I don't know on a provincial level but maybe on a per-state level, since if the national pool is gone, then that flat 10000 bonus (that makes small nations viable) no longer makes sense so you need a geographic unit large enough that you can recruit more than one unit every few years. If we give states manpower pools, then the religion and culture of a unit could be a percentage chance weighted by the manpower of a given culture and religion in that state (thus, the only way to predict 100% what a unit would have would be to have an entire state be uniform culture and religion, then the only way to build a sizable army with 100% prediction would be to have a lot of states like that; any decently large empire will have to diversify their army). The only thing I wonder is that would result in divisions that could theoretically not line up with a combination even present (say...English Protestants and Welsh Catholics in one state could theoretically make English Catholics or Welsh Protestants, though this is easy to justify if you point out that "religion" just means "dominant religion")

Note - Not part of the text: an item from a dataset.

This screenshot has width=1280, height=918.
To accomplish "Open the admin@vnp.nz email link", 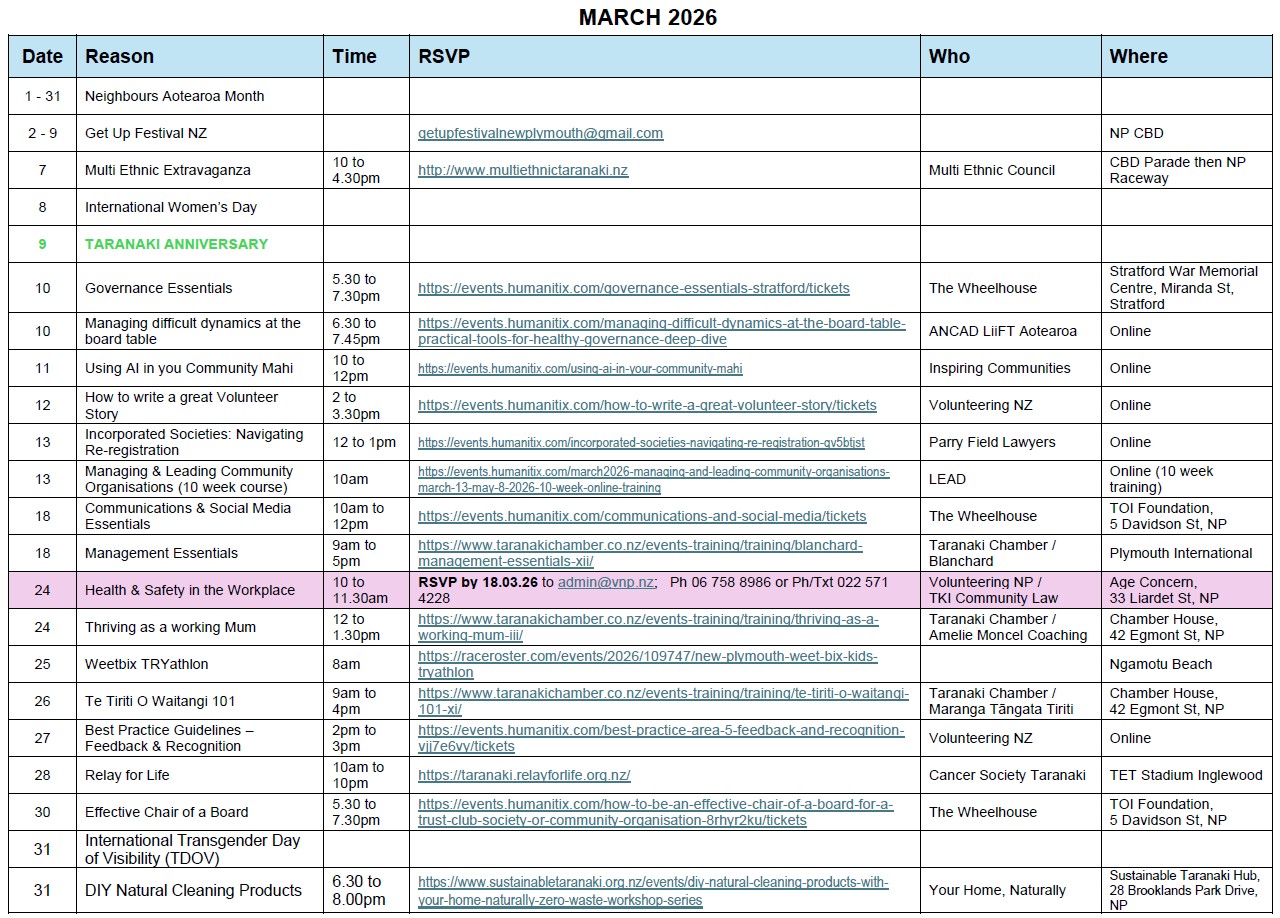I will pyautogui.click(x=606, y=582).
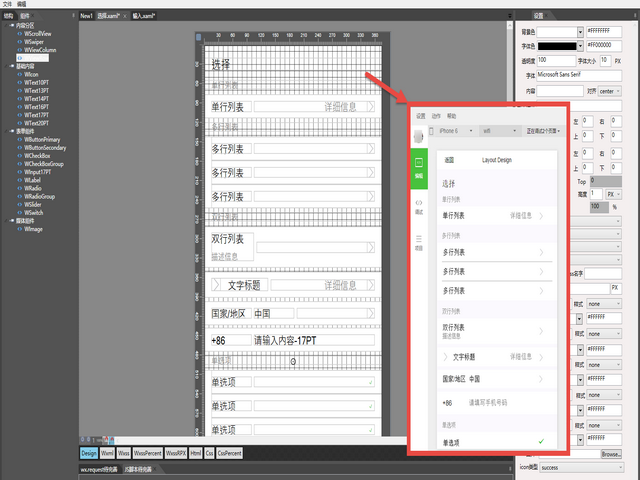This screenshot has width=640, height=480.
Task: Switch to the Design view button
Action: [x=89, y=453]
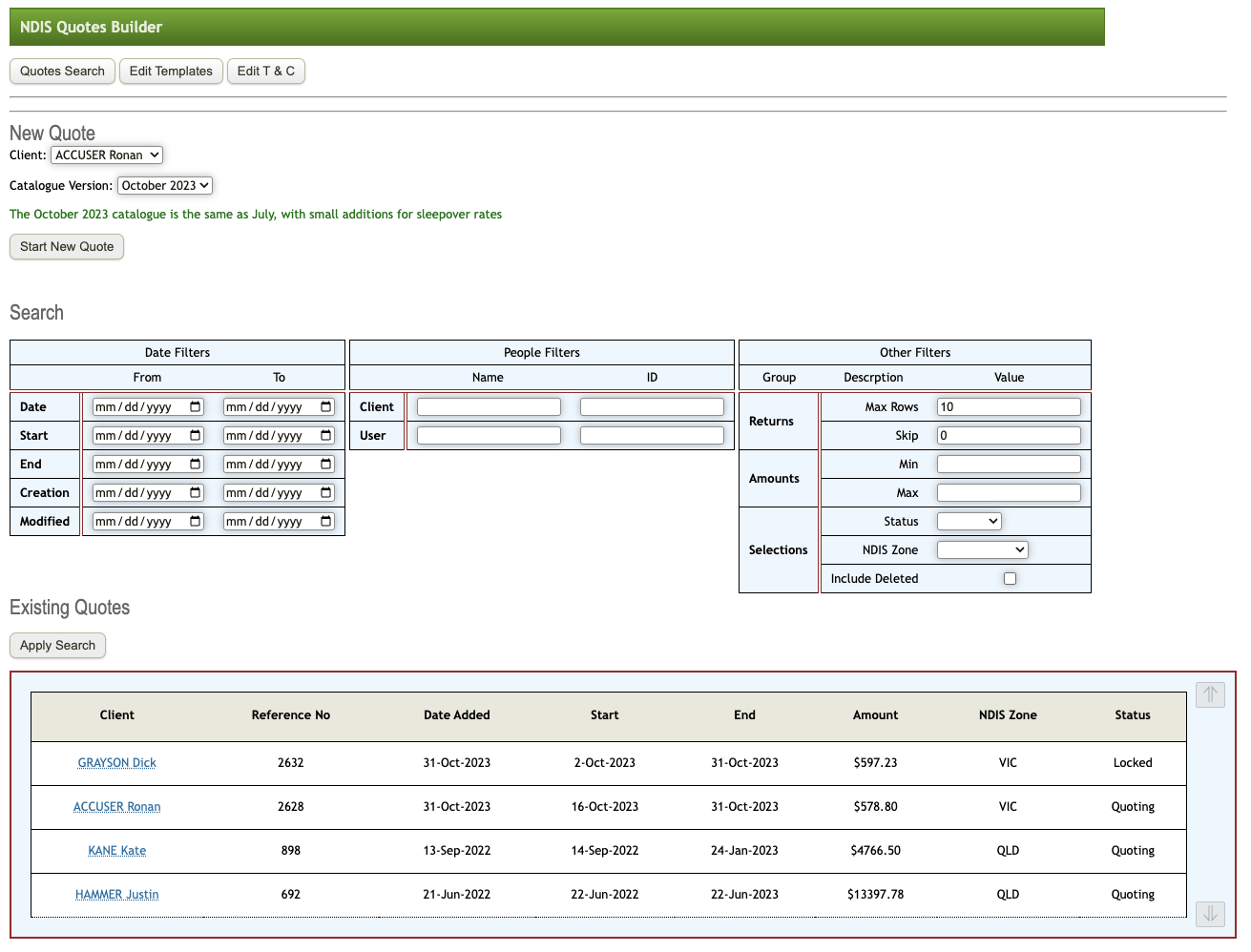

I assume by loyalty you mean that when separatists or zealots rise up, your units of that culture/religion rise up with them? In this rework, would this include professional units? Conscripts of course should rise up, but professionals is another matter. And it could be good stepping stone if you eventually want to build towards a real civil war mechanics, where different factions in the army align themselves with different pretenders based on culture, religion, traits (more tolerant rulers would get more support from non-primary culture units), etc.
Edit: that being said, I don't know that that's enough to justify it as is. I think the idea has potential but if you are going to add this degree of complexity you have to have a purpose behind it, and I'm not sure that's enough on its own. But there will probably be potential to the idea beyond what I can think of. I hope other people can think of ideas to use it beyond this.